Even when the trail returned to a quiet country road for a long section, the views were compensation; although not in the same class as the Man O’ War winery would have been, had it been open. The day finished at Orapiu, with the promise/threat of a “challengingly steep” section ahead.

While the official descriptions of the first two days – “gentle” and “flat” – had been, in my personal opinion, somewhat imprecise, the third day definitely lived up to the label. Initially seduced by a gentle wander along empty beaches, we then headed up through bush and along a road past the locally famous, and well-deserved, “ooh-ahh” view.

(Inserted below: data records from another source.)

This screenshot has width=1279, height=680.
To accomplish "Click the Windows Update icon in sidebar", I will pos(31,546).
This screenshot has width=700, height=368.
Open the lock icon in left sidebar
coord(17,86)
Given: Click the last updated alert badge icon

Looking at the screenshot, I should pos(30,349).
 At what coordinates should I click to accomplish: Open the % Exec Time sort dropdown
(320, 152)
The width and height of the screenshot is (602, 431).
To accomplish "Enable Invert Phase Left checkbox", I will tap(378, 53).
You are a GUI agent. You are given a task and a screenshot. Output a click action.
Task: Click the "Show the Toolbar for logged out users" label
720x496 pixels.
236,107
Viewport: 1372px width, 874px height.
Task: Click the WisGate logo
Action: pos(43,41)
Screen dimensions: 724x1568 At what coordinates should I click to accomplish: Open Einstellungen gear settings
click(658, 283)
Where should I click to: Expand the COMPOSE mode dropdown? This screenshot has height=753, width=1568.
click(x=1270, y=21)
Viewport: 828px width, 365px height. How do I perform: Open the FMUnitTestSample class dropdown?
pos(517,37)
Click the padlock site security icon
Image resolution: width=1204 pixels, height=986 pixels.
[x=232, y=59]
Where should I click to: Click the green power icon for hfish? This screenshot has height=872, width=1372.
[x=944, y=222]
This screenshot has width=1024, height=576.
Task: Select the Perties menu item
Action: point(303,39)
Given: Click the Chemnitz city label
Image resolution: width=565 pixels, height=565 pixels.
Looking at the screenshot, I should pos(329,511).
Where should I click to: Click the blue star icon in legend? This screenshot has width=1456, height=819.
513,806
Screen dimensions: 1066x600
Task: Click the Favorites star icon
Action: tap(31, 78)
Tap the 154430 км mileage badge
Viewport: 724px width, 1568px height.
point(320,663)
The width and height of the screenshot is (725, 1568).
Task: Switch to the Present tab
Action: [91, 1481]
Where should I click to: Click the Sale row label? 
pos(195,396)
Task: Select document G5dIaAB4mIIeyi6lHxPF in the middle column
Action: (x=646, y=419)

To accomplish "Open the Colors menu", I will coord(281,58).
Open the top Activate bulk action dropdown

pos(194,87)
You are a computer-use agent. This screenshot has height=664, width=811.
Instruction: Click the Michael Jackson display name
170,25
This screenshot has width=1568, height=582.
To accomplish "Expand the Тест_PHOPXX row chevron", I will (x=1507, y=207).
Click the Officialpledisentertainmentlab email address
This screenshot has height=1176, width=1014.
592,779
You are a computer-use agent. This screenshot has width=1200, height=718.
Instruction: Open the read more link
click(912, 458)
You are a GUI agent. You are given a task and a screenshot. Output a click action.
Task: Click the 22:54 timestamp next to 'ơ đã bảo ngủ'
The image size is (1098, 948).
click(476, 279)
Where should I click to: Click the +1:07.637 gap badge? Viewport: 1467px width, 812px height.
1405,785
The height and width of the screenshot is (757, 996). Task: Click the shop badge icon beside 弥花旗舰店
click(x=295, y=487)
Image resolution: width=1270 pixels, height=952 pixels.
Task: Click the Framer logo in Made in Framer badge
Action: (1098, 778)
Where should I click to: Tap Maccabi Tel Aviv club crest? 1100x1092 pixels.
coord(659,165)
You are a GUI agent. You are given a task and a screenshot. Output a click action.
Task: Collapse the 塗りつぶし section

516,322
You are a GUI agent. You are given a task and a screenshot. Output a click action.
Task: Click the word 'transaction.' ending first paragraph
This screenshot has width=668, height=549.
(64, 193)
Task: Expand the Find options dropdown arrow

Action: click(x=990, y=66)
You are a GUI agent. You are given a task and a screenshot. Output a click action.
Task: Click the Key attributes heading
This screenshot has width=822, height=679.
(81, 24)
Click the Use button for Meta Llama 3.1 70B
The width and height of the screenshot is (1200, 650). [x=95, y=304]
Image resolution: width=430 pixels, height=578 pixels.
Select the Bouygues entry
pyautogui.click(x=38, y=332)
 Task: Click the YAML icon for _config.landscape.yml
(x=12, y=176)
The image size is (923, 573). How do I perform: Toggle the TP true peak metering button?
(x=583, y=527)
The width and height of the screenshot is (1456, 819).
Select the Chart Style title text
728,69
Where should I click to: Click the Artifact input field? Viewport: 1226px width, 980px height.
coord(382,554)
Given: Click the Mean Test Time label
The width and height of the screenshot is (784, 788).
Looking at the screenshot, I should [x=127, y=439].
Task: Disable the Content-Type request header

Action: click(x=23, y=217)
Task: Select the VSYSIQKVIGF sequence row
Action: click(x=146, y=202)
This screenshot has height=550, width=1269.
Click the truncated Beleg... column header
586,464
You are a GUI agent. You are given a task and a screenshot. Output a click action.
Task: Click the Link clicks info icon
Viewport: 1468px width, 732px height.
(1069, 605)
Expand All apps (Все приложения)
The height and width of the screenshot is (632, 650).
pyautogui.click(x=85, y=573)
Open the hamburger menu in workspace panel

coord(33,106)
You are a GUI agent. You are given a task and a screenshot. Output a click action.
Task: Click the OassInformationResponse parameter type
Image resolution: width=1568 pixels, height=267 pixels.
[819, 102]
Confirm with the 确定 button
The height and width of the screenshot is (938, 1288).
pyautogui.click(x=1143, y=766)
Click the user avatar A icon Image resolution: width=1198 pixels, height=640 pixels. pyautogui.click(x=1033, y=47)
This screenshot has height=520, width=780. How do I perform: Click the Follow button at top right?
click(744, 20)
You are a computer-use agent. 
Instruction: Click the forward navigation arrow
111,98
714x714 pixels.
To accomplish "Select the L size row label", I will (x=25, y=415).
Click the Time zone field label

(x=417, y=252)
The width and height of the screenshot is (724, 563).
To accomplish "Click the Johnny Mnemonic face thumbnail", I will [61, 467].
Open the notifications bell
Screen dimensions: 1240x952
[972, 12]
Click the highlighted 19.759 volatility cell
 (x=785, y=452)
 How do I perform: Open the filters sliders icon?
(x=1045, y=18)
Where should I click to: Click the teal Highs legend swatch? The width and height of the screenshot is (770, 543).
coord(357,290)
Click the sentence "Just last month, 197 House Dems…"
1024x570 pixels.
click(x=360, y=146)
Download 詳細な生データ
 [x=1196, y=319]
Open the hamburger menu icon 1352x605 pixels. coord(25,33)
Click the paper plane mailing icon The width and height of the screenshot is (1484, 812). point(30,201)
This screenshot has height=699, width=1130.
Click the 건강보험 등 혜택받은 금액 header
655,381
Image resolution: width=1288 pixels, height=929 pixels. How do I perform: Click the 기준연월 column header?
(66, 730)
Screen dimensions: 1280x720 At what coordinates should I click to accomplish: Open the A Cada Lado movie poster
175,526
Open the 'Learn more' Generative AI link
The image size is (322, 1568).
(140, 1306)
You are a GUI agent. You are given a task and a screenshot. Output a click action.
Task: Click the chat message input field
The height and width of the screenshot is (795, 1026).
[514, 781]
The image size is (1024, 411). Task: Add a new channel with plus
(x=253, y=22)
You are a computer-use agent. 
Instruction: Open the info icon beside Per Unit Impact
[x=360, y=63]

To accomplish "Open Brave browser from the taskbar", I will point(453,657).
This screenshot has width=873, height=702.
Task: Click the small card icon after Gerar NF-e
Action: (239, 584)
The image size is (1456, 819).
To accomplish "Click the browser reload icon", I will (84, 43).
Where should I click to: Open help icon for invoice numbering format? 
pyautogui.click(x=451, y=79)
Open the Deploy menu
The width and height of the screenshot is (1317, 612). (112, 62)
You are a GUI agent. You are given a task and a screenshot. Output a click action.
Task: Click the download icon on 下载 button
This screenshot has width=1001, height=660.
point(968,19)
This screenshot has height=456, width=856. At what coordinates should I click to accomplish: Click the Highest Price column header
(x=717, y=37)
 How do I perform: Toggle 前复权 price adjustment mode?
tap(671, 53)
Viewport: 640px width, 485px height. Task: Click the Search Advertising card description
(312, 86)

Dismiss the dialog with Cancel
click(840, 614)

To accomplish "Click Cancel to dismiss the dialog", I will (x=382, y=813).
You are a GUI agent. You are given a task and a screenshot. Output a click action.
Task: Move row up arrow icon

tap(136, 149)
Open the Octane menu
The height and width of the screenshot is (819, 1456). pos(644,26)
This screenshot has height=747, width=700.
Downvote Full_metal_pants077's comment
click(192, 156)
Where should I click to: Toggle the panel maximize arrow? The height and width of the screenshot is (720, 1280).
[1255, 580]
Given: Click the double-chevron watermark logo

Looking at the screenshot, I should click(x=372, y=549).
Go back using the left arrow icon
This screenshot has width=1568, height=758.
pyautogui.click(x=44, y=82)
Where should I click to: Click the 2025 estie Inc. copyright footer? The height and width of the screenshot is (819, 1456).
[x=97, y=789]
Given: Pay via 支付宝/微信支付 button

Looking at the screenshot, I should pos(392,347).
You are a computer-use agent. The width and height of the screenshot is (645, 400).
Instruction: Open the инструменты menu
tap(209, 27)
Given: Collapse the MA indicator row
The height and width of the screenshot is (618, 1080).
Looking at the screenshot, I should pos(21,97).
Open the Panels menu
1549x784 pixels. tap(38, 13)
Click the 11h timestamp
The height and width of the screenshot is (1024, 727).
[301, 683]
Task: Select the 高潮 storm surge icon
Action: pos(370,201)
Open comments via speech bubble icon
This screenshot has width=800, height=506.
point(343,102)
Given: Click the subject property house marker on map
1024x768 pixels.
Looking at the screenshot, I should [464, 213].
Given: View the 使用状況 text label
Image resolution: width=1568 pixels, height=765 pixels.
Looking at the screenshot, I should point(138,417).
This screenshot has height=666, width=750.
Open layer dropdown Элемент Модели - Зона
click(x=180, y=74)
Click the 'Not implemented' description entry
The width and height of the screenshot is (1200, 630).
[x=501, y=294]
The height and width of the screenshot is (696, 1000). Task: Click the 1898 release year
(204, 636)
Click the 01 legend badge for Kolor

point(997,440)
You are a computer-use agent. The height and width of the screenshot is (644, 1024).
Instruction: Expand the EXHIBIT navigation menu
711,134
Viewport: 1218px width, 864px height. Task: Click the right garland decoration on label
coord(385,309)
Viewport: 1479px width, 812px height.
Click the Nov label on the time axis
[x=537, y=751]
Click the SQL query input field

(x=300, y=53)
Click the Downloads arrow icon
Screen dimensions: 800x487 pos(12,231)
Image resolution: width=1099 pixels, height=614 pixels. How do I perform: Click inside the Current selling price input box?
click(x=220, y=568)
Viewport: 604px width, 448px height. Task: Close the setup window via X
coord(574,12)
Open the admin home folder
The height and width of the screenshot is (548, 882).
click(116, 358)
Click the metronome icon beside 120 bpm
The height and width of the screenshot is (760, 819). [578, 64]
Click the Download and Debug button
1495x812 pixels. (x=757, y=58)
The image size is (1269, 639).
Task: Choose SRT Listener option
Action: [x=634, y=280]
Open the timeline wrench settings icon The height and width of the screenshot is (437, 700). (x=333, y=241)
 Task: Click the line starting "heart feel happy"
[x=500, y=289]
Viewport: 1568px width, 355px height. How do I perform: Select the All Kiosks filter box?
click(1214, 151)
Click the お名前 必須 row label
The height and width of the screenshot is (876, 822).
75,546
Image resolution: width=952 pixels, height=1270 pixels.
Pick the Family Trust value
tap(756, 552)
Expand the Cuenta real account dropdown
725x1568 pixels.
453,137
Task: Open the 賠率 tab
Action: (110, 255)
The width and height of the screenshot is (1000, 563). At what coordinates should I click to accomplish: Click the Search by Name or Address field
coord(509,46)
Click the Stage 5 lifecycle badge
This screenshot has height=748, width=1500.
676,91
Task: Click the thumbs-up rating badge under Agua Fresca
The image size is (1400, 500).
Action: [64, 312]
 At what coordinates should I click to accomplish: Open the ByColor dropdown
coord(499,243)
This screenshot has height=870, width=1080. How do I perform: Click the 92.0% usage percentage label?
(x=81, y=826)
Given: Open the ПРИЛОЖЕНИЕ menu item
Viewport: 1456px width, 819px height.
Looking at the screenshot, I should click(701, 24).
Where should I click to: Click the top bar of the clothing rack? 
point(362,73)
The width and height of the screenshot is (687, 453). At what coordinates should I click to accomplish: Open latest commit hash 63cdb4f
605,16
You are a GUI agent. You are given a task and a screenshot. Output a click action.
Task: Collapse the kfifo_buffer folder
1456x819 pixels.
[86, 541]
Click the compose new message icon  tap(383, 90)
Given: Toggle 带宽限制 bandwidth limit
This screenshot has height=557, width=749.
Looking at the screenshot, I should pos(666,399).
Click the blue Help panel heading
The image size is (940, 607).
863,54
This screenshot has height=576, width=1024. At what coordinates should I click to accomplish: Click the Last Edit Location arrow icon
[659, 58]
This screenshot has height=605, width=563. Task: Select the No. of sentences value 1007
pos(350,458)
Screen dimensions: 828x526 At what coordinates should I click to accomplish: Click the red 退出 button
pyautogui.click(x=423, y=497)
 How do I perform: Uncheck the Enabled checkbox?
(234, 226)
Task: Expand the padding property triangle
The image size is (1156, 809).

A picturesque little Pioneer Cemetery tucked into the bush was the introduction to the serious section of the day, where we tackled three long hill climbs, only momentarily diverted by hungry eels and the unique Awaawaroa Bay Eco Village.

The high point of this section was actually the descent, where for a hundred metres it’s a hand-over-hand slither down a 45-degree slope, clinging gamely onto the sturdy rope installed along the fenceline for just that purpose.

It was certainly a challenge, but a fun one, and added to the achievement of the day, which we soon celebrated at the conveniently located Batch Winery. From its hill-top location, we could see the other half of the island laid out ahead of us, the part that everyone visits, but which has its secret bits too, for us to discover.

Whakanewha Regional Park is not one of them. Deservedly well-known for its nīkau groves, pretty waterfalls and invitingly winding tracks, it was a lovely start to a day that continued through quirky Rocky Bay to a walk up over hills with glorious views across the sparkling sea.

We then dropped down to share our lunches with the ducks in a playground just past Ostend. We were now deep into the inhabited end of Waiheke, houseboats included, but there were still quiet pathways to follow, away from the road.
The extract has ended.